Saturday, July 7, 2012

The Old Country

Some people might wonder why World to the Wise cultural tours have been exclusively to European destinations (so far).  The 2010 tour took us to England, France and the Netherlands, and this year’s tour saw us in Italy, France and England. While there are many, many other destinations that hold our interest (and perhaps yours as well), there are a number of reasons we have chosen to focus initially and primarily on Europe.

As Caucasian Americans, my wife and I both recognize that our roots lie almost entirely in Europe. By blood, I am actually not a Durham; my father, whose surname was originally Oatis, was adopted by an aunt who had married a man named Durham. Still, there are strong Anglo-Saxon lines in my family, as well as German. My mother’s maiden name was Knox, as in John Knox, the great Scottish church reformer. When I am in Europe, I feel a sense of connectedness, as if I were visiting grandparents I never knew. Although cultural differences abound -– both between American and European cultures and among European cultures themselves –- many “aha moments” are waiting for Americans who seek to understand their own culture better.

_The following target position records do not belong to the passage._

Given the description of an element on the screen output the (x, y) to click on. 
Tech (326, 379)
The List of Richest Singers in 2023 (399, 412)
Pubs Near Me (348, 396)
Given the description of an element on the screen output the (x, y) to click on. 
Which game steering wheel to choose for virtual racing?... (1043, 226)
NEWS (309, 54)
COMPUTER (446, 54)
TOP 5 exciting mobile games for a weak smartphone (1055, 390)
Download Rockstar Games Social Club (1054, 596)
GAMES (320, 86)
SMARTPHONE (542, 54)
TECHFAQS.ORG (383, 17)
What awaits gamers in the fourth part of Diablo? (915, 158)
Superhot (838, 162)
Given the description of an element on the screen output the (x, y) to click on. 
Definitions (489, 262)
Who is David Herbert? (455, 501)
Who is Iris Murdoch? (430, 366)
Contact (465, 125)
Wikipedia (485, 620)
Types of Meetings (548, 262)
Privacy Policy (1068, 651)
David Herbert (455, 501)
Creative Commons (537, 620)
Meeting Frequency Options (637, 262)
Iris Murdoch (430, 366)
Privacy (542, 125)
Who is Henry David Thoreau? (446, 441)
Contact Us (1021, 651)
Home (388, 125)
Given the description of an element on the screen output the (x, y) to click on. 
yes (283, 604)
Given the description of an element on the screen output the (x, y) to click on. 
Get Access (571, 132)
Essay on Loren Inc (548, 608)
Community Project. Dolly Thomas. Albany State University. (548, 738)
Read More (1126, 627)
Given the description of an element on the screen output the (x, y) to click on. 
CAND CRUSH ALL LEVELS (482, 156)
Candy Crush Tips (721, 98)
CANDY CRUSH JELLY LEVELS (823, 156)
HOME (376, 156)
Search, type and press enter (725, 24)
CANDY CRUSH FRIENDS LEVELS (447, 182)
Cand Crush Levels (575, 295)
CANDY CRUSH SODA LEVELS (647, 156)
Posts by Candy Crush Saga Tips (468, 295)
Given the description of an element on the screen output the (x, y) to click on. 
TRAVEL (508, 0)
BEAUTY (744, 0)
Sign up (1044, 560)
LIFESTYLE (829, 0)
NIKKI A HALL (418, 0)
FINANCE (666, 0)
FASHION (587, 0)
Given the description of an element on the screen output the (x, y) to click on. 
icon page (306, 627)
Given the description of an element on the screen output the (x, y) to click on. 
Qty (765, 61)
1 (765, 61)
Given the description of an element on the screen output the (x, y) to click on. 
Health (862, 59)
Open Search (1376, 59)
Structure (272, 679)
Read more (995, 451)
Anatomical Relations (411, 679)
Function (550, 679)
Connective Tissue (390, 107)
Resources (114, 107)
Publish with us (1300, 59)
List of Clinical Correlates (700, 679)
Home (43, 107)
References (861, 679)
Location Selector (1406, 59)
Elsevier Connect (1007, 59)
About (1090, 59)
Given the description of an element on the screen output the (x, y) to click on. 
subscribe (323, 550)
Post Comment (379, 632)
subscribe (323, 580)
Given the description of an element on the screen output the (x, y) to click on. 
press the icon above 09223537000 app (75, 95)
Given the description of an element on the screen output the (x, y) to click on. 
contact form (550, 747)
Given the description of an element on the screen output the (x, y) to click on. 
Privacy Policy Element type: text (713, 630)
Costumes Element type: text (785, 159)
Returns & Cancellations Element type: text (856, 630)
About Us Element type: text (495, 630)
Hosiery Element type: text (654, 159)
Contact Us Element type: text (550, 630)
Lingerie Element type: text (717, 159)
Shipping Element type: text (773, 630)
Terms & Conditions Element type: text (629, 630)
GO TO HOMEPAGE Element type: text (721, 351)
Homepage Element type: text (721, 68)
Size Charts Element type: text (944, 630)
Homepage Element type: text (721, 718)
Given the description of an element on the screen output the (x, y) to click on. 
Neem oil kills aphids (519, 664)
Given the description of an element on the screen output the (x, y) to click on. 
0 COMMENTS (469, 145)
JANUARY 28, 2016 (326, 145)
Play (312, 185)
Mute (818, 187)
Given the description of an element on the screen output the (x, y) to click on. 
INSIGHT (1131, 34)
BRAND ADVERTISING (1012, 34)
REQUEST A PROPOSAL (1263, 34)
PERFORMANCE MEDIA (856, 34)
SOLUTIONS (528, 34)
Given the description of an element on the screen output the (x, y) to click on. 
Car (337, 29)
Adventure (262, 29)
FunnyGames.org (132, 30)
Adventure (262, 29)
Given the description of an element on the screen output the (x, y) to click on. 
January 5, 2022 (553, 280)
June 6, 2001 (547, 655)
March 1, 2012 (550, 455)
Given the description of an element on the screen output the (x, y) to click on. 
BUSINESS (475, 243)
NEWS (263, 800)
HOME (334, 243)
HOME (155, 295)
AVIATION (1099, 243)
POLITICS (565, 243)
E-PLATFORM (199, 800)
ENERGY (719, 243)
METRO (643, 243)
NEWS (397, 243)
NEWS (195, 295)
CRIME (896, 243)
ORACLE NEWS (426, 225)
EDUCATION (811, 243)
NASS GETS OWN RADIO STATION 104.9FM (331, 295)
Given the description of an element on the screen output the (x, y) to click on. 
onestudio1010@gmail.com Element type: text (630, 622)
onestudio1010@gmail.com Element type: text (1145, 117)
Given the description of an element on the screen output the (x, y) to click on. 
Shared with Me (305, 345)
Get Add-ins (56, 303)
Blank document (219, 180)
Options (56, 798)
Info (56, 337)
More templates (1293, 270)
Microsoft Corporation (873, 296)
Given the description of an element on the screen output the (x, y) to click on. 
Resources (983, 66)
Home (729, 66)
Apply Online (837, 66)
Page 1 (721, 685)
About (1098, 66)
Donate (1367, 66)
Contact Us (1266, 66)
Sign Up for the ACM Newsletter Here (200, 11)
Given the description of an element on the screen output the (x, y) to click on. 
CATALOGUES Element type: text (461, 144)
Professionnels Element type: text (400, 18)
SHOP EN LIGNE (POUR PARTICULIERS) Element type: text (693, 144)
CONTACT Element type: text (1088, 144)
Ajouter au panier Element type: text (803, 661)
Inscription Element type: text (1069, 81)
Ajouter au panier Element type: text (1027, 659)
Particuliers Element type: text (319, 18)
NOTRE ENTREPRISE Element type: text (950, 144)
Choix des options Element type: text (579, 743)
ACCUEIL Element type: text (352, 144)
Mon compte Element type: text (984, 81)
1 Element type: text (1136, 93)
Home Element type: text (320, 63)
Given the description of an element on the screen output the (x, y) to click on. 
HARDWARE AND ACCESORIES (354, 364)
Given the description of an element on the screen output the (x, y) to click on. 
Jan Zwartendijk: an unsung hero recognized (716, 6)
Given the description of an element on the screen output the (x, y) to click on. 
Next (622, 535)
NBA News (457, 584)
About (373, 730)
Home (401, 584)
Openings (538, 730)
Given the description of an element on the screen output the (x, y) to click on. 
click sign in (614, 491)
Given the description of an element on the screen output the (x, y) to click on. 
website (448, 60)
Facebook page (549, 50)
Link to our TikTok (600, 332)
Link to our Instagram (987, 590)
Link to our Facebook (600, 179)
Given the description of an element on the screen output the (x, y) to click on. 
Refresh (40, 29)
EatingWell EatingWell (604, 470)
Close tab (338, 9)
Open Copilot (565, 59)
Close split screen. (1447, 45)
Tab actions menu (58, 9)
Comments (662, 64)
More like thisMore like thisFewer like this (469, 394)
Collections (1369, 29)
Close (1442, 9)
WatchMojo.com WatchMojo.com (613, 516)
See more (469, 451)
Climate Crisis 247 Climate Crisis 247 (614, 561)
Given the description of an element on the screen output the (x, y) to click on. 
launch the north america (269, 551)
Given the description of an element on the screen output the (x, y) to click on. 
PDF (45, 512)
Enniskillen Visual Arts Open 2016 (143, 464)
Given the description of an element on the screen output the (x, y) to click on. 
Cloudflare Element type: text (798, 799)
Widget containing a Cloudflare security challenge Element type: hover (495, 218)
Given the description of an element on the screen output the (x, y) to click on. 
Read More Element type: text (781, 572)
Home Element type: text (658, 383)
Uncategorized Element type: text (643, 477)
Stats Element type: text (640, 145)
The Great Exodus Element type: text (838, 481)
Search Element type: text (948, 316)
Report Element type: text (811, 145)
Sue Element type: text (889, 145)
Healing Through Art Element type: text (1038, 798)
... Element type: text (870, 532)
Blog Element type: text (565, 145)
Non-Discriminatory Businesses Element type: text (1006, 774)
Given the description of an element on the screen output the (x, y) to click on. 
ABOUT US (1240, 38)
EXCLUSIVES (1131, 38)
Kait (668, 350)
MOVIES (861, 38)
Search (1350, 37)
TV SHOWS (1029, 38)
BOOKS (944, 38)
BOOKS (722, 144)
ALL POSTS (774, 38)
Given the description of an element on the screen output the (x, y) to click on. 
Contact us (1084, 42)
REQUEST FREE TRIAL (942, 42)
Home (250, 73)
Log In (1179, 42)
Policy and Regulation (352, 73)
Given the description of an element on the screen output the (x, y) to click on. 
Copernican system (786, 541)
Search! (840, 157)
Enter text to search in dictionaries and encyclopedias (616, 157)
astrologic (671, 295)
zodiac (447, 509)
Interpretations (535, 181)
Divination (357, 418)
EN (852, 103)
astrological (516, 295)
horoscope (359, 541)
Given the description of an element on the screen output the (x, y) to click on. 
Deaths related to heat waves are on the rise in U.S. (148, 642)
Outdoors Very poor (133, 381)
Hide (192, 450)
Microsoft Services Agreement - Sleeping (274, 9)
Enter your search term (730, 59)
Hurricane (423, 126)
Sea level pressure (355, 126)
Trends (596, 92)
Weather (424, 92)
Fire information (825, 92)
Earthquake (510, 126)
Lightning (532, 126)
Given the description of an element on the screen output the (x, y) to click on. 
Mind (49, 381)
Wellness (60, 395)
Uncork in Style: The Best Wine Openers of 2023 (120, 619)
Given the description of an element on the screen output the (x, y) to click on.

It also doesn’t hurt that I have lived in Europe for a total of twelve years, have friendships and contacts there from the last 30 years, and that all the languages I speak are European languages. This greatly facilitates the tours, as I’m sure any of the participants will attest. As I said earlier, there are countless other places on this planet of ours we would like to discover and/or take others to see -- for example, we hope to organize a third-world experience for Americans in the not-too-distant future (Haiti, perhaps?) –- but much of my heart, as well as much understanding of where we have come from as a culture, lies in what for many of us is The Old Country.

Tell us about your experiences visiting the land(s) of your ancestors.